I have been lucky enough so far, as I always worked with very inclusive and respectful people, but I am aware that there are still too many situations where people are penalised or treated differently because of their gender or ethnicity. There is still a lot of work that needs to be done in this direction, and it is very important to talk about it. Even though the number of women in science has increased compared to a few decades ago, I still feel that many people are biased and think that women who can do science are exceptions. This kind of mentality is still too rooted in society, and, sadly, in women it can reinforce negative thinking and internalised stereotypes, leading to thinking things like “I will do this despite the fact that I am a woman” or “this is beyond my capability because I am a woman”. I think the presence of women in science still needs to be normalised, but it is strictly related to how women are seen in general, beyond science, and it’s unfortunately still a serious problem. Besides that, I think that overall the STEM community needs to emphasise the human side of workers, which are people before being workers, and therefore should be expected to have a private life and to take care of that and of themselves. What I notice is that, in some working environments, competition can be so extreme that to keep up with people who “live to work”, you need to sacrifice your personal life, and the “being successful” bar keeps being raised, leading to unhealthy standards.
In your career, what are the moments that have made you proudest so far?
Maybe if I hadn’t written and defended my PhD thesis during a pandemic when I wasn’t at my best and was really struggling to stay motivated, I would say that seeing the results of 4 years of work made me the proudest. Instead, what I think made me proudest was the time I spent teaching, supervising and mentoring students.
Since STEM career paths are rarely easy to navigate, what challenges have you faced along the way?
I was lucky and have always been supported by the people around me, starting from my family, to my school teachers and university professors. I am glad I had them along my way.
Where do you find support to sustain you in your current career?

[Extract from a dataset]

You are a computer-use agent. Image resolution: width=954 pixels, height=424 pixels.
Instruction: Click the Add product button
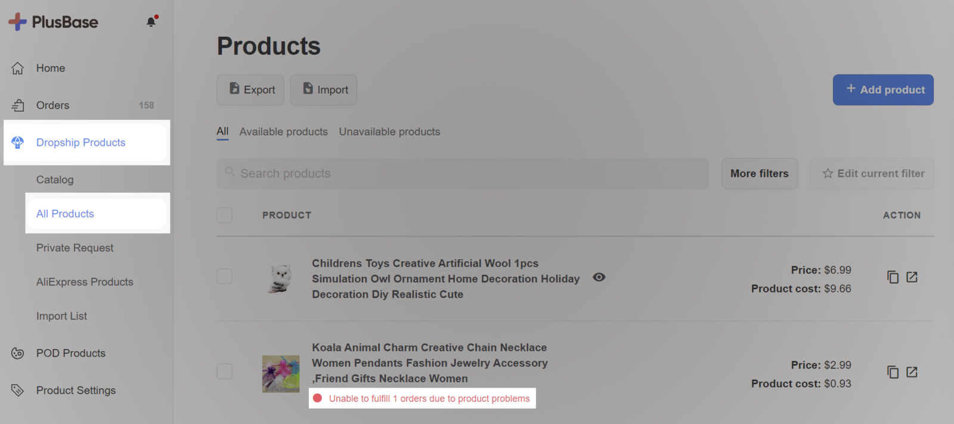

I met the most fantastic people I have ever met in my group at the University of Strathclyde, and since I started my PhD they have been like family to me. My supervisor and my colleagues have always encouraged and supported me, and I really consider myself lucky, because working in a positive and friendly environment makes all the difference.
What advice would you give to a young person considering a career in STEM?
Even in the darkest times, I have never regretted pursuing this career, and if I could go back I would always choose to do it. If you are curious and like learning new things, this is a good starting point, science is fun. It can also be frustrating at times, but that’s part of the learning process, because at some point you start realising that the more you know, the more you don’t know. However, academia is not the only possible environment – there are so many options! The advice I would give, in general, is don’t be afraid to ask questions since there are no stupid questions and speak up when you think something is unfair.
Fun question: Tell us two truths and a lie about you.
a) I name spiders to try to face my arachnophobia and befriend them. b) I swam in a frozen loch in Scotland. c) I fell on a cactus with a bike when I was a child.